━━ Given information

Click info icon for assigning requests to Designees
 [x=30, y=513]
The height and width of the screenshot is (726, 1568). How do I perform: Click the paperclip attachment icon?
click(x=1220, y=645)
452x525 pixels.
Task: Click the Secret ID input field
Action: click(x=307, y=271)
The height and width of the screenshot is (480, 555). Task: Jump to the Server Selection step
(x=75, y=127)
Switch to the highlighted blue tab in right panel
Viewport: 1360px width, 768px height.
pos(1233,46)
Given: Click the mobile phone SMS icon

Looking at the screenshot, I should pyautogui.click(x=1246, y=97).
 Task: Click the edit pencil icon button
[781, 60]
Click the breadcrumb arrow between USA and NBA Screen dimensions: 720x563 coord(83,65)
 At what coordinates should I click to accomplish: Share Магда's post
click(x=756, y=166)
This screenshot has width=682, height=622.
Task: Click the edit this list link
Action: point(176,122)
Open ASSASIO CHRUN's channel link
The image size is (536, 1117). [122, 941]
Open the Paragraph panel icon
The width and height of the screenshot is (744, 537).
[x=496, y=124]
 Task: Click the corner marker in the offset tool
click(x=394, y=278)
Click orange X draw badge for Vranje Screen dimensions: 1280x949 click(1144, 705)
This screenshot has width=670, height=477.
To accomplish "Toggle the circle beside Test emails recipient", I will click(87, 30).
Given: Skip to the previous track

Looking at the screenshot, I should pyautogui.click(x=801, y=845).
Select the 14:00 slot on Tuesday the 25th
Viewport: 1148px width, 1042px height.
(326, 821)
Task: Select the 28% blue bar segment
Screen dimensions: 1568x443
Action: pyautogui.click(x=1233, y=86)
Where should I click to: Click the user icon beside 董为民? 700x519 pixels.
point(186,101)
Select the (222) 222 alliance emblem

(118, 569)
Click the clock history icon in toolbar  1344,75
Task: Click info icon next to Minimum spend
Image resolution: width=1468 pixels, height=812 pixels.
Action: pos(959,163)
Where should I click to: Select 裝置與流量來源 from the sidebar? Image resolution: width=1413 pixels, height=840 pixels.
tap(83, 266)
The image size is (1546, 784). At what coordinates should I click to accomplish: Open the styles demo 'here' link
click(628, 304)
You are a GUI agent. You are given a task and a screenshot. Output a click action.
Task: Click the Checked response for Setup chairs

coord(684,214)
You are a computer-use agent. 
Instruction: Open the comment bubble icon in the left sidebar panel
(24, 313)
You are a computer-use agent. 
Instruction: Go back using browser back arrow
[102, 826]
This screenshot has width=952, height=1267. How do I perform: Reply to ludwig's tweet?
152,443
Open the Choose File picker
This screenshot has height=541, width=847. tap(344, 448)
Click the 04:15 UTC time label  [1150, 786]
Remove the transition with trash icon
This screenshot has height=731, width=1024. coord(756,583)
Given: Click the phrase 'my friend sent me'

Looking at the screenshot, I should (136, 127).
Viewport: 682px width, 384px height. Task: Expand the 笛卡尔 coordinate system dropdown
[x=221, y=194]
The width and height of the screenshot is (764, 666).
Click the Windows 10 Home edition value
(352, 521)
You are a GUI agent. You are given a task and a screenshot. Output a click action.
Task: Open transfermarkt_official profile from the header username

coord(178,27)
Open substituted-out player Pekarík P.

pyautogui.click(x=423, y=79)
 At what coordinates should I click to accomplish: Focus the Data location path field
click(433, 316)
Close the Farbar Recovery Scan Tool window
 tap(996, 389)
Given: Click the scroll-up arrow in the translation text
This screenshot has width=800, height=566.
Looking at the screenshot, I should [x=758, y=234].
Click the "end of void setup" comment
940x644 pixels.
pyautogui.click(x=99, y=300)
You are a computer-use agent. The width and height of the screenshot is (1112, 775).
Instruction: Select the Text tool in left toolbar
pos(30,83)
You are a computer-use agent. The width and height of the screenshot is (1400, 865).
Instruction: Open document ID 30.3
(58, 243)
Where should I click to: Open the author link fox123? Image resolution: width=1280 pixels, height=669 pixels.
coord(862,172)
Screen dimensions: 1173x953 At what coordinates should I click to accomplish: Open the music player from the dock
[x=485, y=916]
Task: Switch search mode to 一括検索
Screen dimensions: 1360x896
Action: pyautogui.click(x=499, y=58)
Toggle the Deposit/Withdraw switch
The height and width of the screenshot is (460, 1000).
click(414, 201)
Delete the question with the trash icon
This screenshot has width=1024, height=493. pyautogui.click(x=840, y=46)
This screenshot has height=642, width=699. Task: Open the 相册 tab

━━━━

▶ _Your assignment_:
Repeat all the lines above, keeping them exactly as they are.

▶ _Solution for this task_:
Click info icon for assigning requests to Designees
 [x=30, y=513]
The height and width of the screenshot is (726, 1568). How do I perform: Click the paperclip attachment icon?
click(x=1220, y=645)
452x525 pixels.
Task: Click the Secret ID input field
Action: click(x=307, y=271)
The height and width of the screenshot is (480, 555). Task: Jump to the Server Selection step
(x=75, y=127)
Switch to the highlighted blue tab in right panel
Viewport: 1360px width, 768px height.
pos(1233,46)
Given: Click the mobile phone SMS icon

Looking at the screenshot, I should pyautogui.click(x=1246, y=97).
 Task: Click the edit pencil icon button
[781, 60]
Click the breadcrumb arrow between USA and NBA Screen dimensions: 720x563 coord(83,65)
 At what coordinates should I click to accomplish: Share Магда's post
click(x=756, y=166)
This screenshot has width=682, height=622.
Task: Click the edit this list link
Action: point(176,122)
Open ASSASIO CHRUN's channel link
The image size is (536, 1117). [122, 941]
Open the Paragraph panel icon
The width and height of the screenshot is (744, 537).
[x=496, y=124]
 Task: Click the corner marker in the offset tool
click(x=394, y=278)
Click orange X draw badge for Vranje Screen dimensions: 1280x949 click(1144, 705)
This screenshot has width=670, height=477.
To accomplish "Toggle the circle beside Test emails recipient", I will click(87, 30).
Given: Skip to the previous track

Looking at the screenshot, I should pyautogui.click(x=801, y=845).
Select the 14:00 slot on Tuesday the 25th
Viewport: 1148px width, 1042px height.
(326, 821)
Task: Select the 28% blue bar segment
Screen dimensions: 1568x443
Action: pyautogui.click(x=1233, y=86)
Where should I click to: Click the user icon beside 董为民? 700x519 pixels.
point(186,101)
Select the (222) 222 alliance emblem

(118, 569)
Click the clock history icon in toolbar  1344,75
Task: Click info icon next to Minimum spend
Image resolution: width=1468 pixels, height=812 pixels.
Action: pos(959,163)
Where should I click to: Select 裝置與流量來源 from the sidebar? Image resolution: width=1413 pixels, height=840 pixels.
tap(83, 266)
The image size is (1546, 784). At what coordinates should I click to accomplish: Open the styles demo 'here' link
click(628, 304)
You are a GUI agent. You are given a task and a screenshot. Output a click action.
Task: Click the Checked response for Setup chairs

coord(684,214)
You are a computer-use agent. 
Instruction: Open the comment bubble icon in the left sidebar panel
(24, 313)
You are a computer-use agent. 
Instruction: Go back using browser back arrow
[102, 826]
This screenshot has width=952, height=1267. How do I perform: Reply to ludwig's tweet?
152,443
Open the Choose File picker
This screenshot has height=541, width=847. tap(344, 448)
Click the 04:15 UTC time label  [1150, 786]
Remove the transition with trash icon
This screenshot has height=731, width=1024. coord(756,583)
Given: Click the phrase 'my friend sent me'

Looking at the screenshot, I should (136, 127).
Viewport: 682px width, 384px height. Task: Expand the 笛卡尔 coordinate system dropdown
[x=221, y=194]
The width and height of the screenshot is (764, 666).
Click the Windows 10 Home edition value
(352, 521)
You are a GUI agent. You are given a task and a screenshot. Output a click action.
Task: Open transfermarkt_official profile from the header username

coord(178,27)
Open substituted-out player Pekarík P.

pyautogui.click(x=423, y=79)
 At what coordinates should I click to accomplish: Focus the Data location path field
click(433, 316)
Close the Farbar Recovery Scan Tool window
 tap(996, 389)
Given: Click the scroll-up arrow in the translation text
This screenshot has width=800, height=566.
Looking at the screenshot, I should [x=758, y=234].
Click the "end of void setup" comment
940x644 pixels.
pyautogui.click(x=99, y=300)
You are a computer-use agent. The width and height of the screenshot is (1112, 775).
Instruction: Select the Text tool in left toolbar
pos(30,83)
You are a computer-use agent. The width and height of the screenshot is (1400, 865).
Instruction: Open document ID 30.3
(58, 243)
Where should I click to: Open the author link fox123? Image resolution: width=1280 pixels, height=669 pixels.
coord(862,172)
Screen dimensions: 1173x953 At what coordinates should I click to accomplish: Open the music player from the dock
[x=485, y=916]
Task: Switch search mode to 一括検索
Screen dimensions: 1360x896
Action: pyautogui.click(x=499, y=58)
Toggle the Deposit/Withdraw switch
The height and width of the screenshot is (460, 1000).
click(414, 201)
Delete the question with the trash icon
This screenshot has width=1024, height=493. pyautogui.click(x=840, y=46)
This screenshot has height=642, width=699. Task: Open the 相册 tab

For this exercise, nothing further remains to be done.